With this in mind, we watched as with great interest as Liqid, one of the upstart vendors of hardware disaggregation and composability software won two deals with the US Department of Defense. By the way, among other contenders, Liqid came up against Hewlett Packard Enterprise with its “Shasta” Cray EX supercomputers with their Slingshot interconnect for server nodes and storage and AMD with compute engines – and beat them twice. That’s pretty good in an HPC market that, at least at the very high end, is favoring the AMD-Cray combo for capability-class systems once again after a long hiatus.

We have been watching Liqid since it dropped out of stealth mode in June 2017 with its PCI-Express switching fabric its disaggregation and composability stack, when it had raised $10 million in Series A funding. The company’s initial product had a PCI-Express switching complex that required that the hardware be pooled at the physical layer in order to be composed – meaning, you had to put flash drives, network cards, and GPUs in their own enclosures and link them to compute nodes over the Liqid PCI-Express switch complex. But last November, at the SC19 supercomputing conference, Liqid announced that it had updated its LiqidOS fabric software – it’s really hard not to say fabric softener there, and don’t be surprised some day if a vendor launches an interconnect called Downy – so that it could disaggregate and pool devices sitting inside bog standard X86 servers and compose across the PCI-Express fabric and also extend it out beyond a single node with Ethernet or InfiniBand switching.

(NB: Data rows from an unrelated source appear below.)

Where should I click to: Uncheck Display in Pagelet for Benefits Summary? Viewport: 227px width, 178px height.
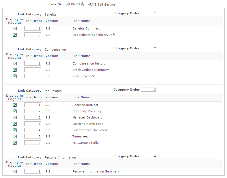click(x=15, y=28)
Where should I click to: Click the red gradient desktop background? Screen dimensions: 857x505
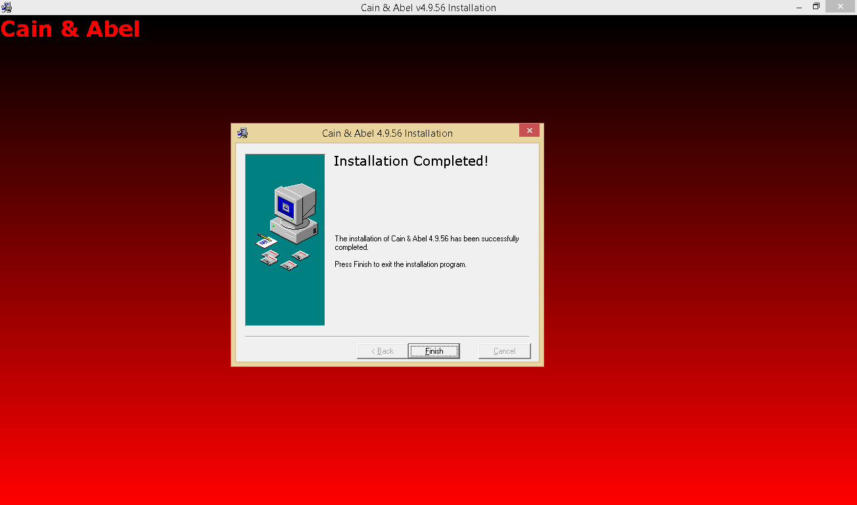click(131, 427)
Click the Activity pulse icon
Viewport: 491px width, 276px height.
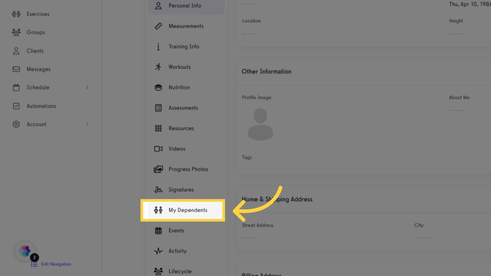pyautogui.click(x=158, y=251)
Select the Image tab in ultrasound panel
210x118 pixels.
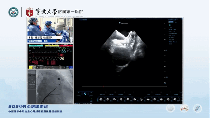point(171,22)
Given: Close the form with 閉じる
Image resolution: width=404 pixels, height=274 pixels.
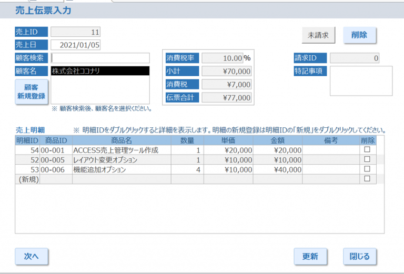Looking at the screenshot, I should pos(360,257).
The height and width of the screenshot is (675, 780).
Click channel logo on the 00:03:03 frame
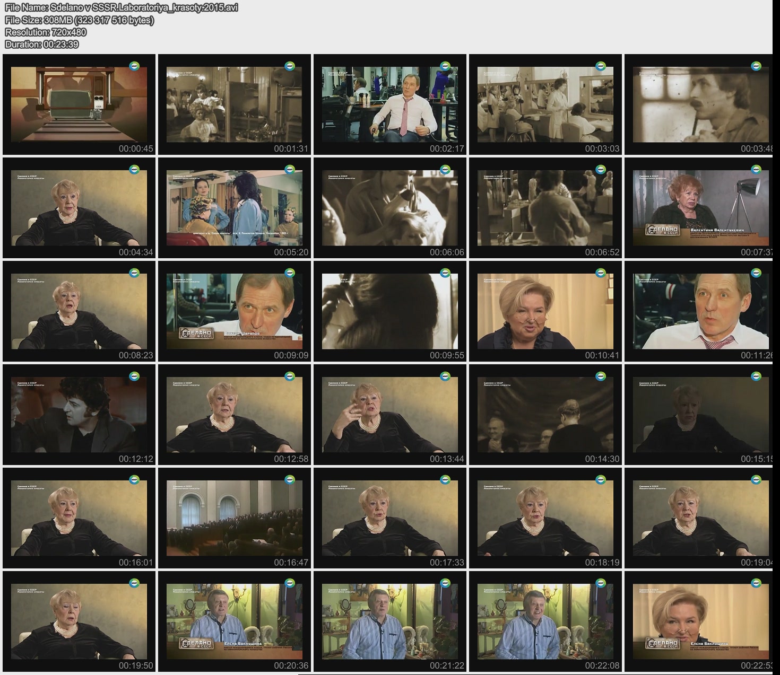(x=601, y=66)
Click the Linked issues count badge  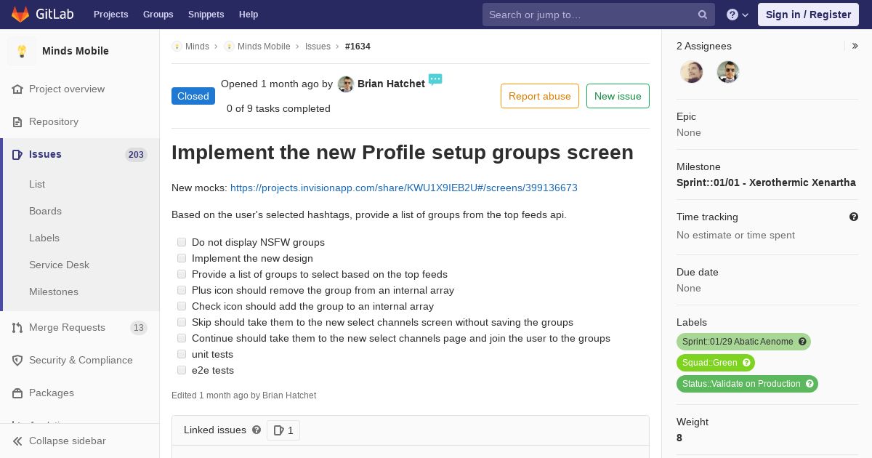tap(283, 430)
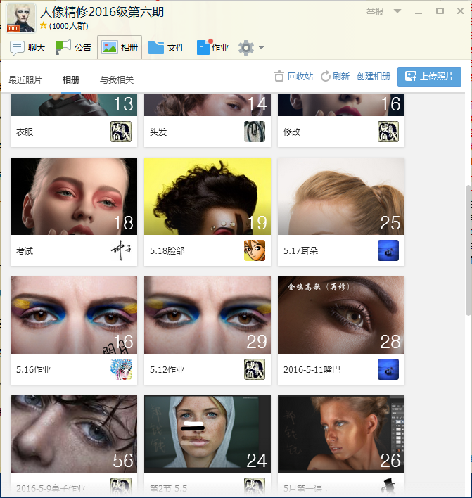Open the 作业 homework tab
This screenshot has height=498, width=472.
pyautogui.click(x=213, y=48)
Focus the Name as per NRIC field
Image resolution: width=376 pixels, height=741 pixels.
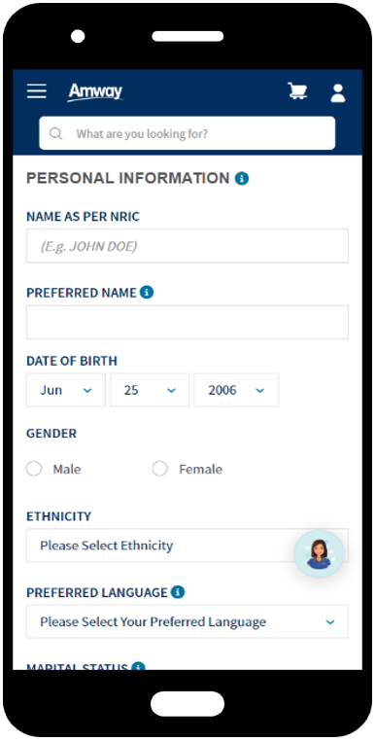(x=188, y=246)
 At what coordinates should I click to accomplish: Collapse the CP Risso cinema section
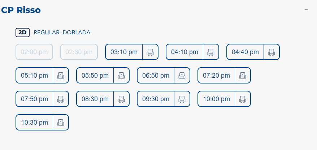306,10
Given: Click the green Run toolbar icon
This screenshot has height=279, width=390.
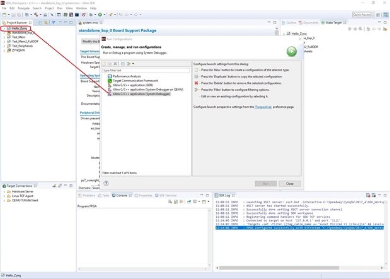Looking at the screenshot, I should [100, 14].
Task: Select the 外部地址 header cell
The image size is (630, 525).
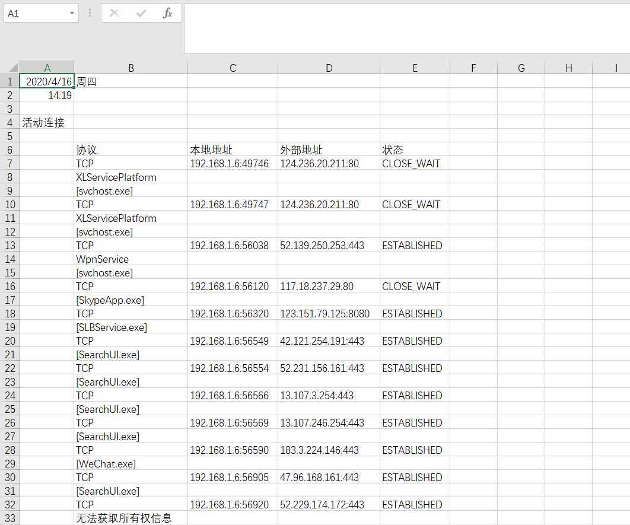Action: (329, 150)
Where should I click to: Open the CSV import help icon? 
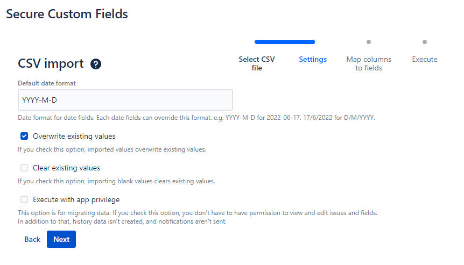click(96, 64)
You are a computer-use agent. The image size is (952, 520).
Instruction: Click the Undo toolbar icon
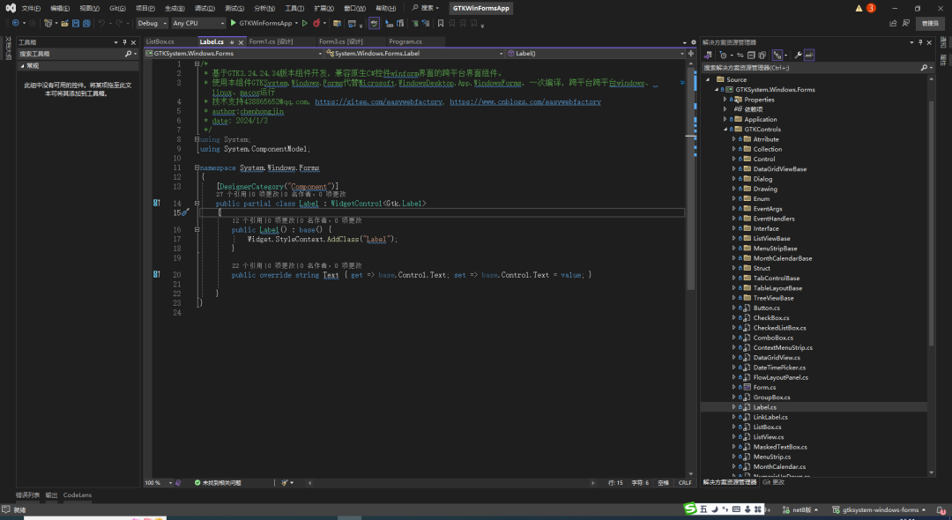click(x=102, y=23)
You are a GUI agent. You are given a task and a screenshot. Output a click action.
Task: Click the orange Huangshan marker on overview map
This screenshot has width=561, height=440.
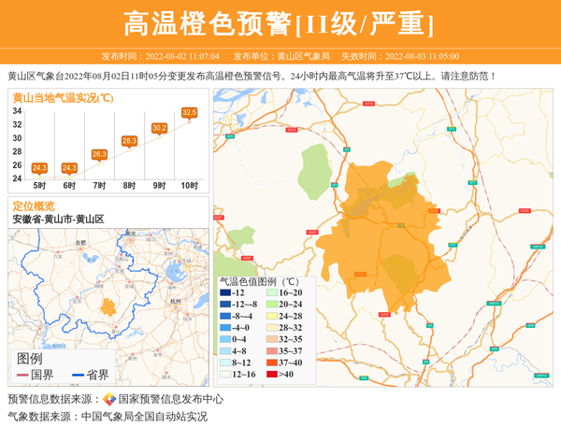[108, 306]
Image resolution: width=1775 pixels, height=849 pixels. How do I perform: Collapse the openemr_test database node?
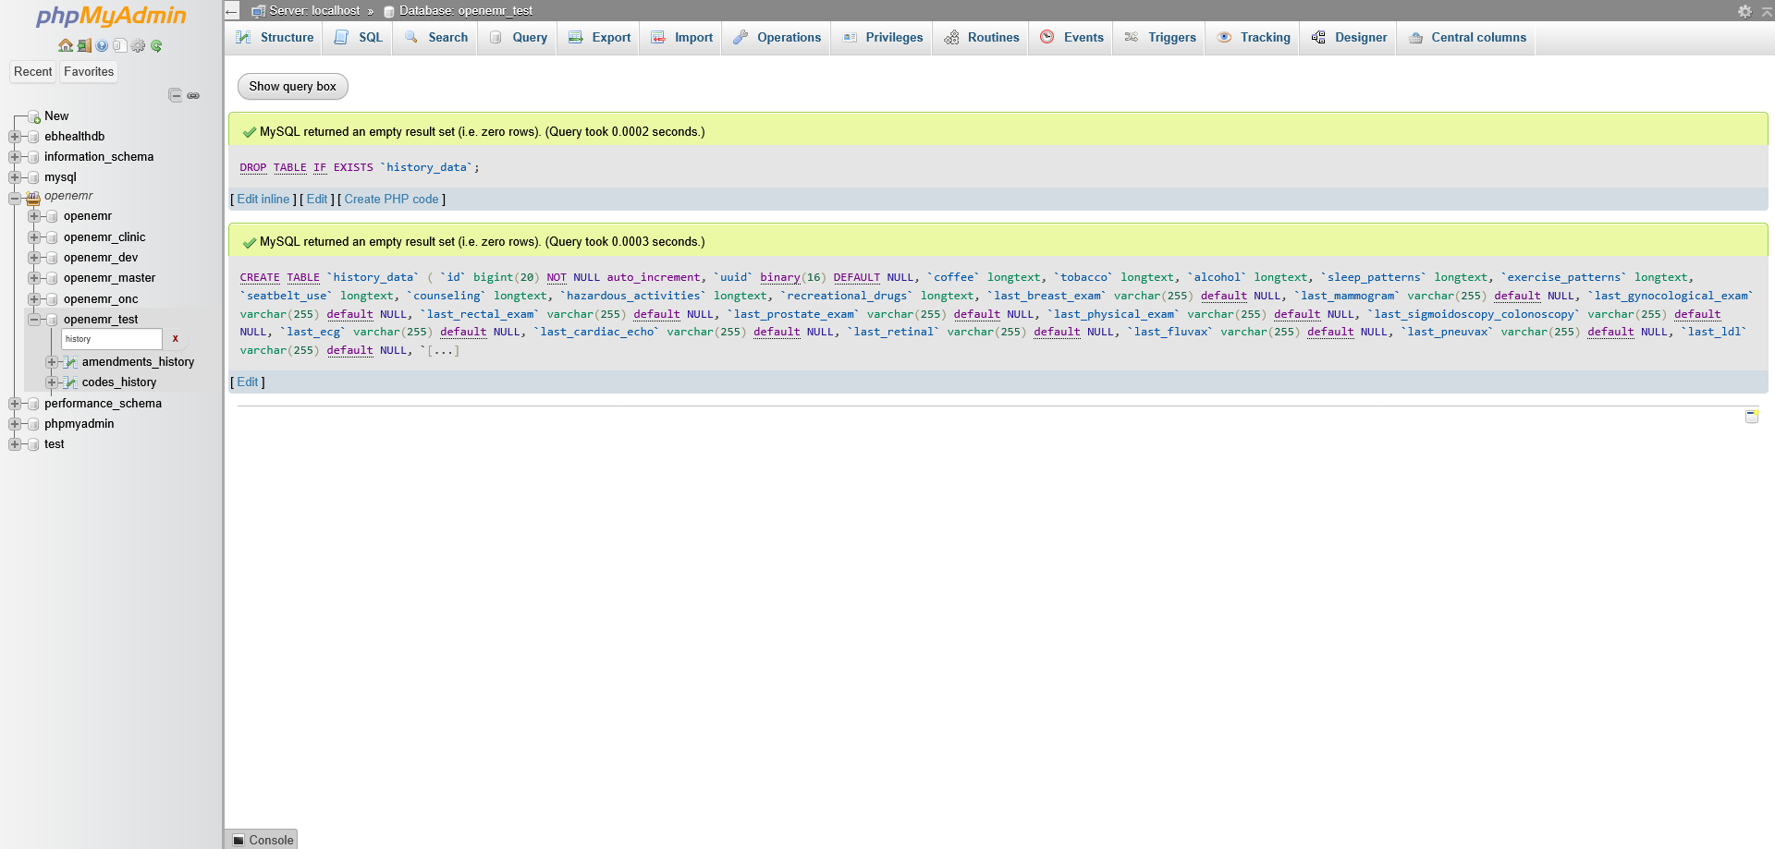(34, 320)
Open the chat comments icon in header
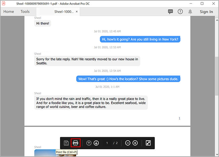 (170, 11)
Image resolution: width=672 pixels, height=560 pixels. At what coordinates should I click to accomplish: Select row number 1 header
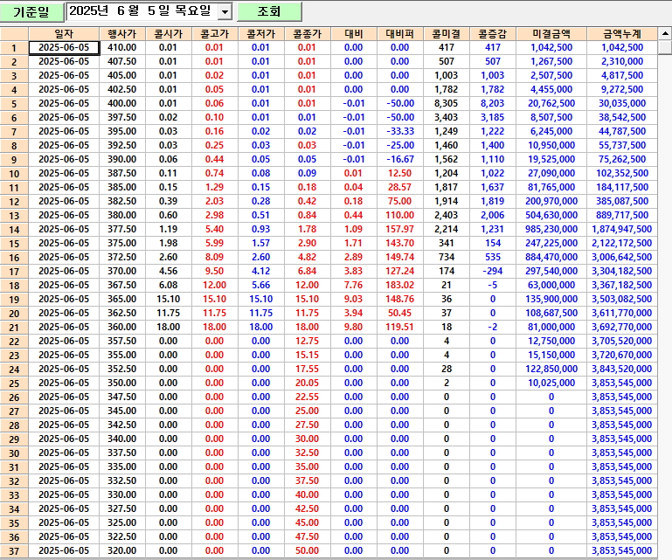coord(14,47)
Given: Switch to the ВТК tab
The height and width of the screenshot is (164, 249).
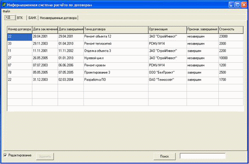Looking at the screenshot, I should [x=20, y=18].
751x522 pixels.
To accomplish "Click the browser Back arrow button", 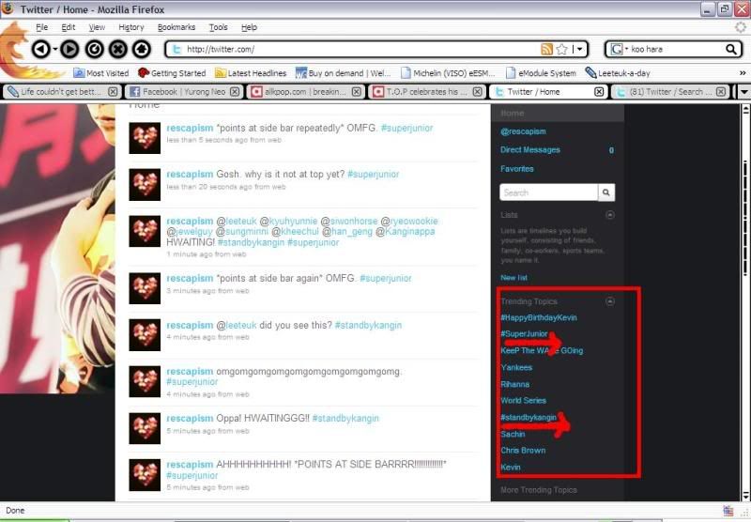I will 41,49.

There are a bunch of things that are interesting about the two deals that Liqid has taken down for three machines at the DoD on behalf of the US Army at the Army Research Lab (ARL) at the Aberdeen Proving Ground in the town in Maryland by that name and at the Army’s Engineering and Research Development Center (ERDC) at Vicksburg, Mississippi. These are the two key supercomputing centers for the Army, and we have written about them recently, in fact. So having two more deals for three more machines in less than a year’s time shows that the DoD is serious about having more supercomputing might on hand. And hence the funding in the High Performance Computing Modernization Program (HPCMP) keeps flowing.

The first thing that is interesting about these Army supercomputers is that Liqid is the prime contractor for all three machines – nicknamed “Jean” and “Kay” at ARL and “Wheat” at ERDC. This is pretty significant traction for a startup, and it attests to the fact that HPC sometimes means that centers have to take the risk and see how a technology plays out for realsies. This is, in fact, what HPC is supposed to do.

The ARL deal for the pair of machines, which are based on the Liqid architecture, was actually announced in late August. The pair of machines, interestingly, are based on servers built by Intel using its “Cascade Lake-AP” Xeon Platinum 9242 dual-chip modules, which have a pair of 24-core chips in each socket for a total of 48 cores, which means 96 cores per node. The Jean system has 1,202 Cascade Lake-AP processors in 601 nodes, for a total of 57,696 cores. Some of the nodes have the PCI-Express versions of the Nvidia “Ampere” A100 GPU accelerators, for a total of 280 across the Jean system, which has 512 GB of main memory per node and 12.5 PB of NVM-Express local storage across the nodes using an unspecific parallel file system. The Kay system is a little smaller, with 505 nodes, each with a pair of the double-whammy Cascade Lake-AP chips for a total of 48,480 cores with similar memory setups (it seems to vary a little across the nodes), a total of 74 Nvidia A100 GPU accelerators, and 10 PB of NVM-Express running on that unnamed parallel file system. The Liqid fabric switches are based on PCI-Express 4.0, but link to the Intel servers using PCI-Express 3.0 slots, so there will be some bandwidth downshifting there.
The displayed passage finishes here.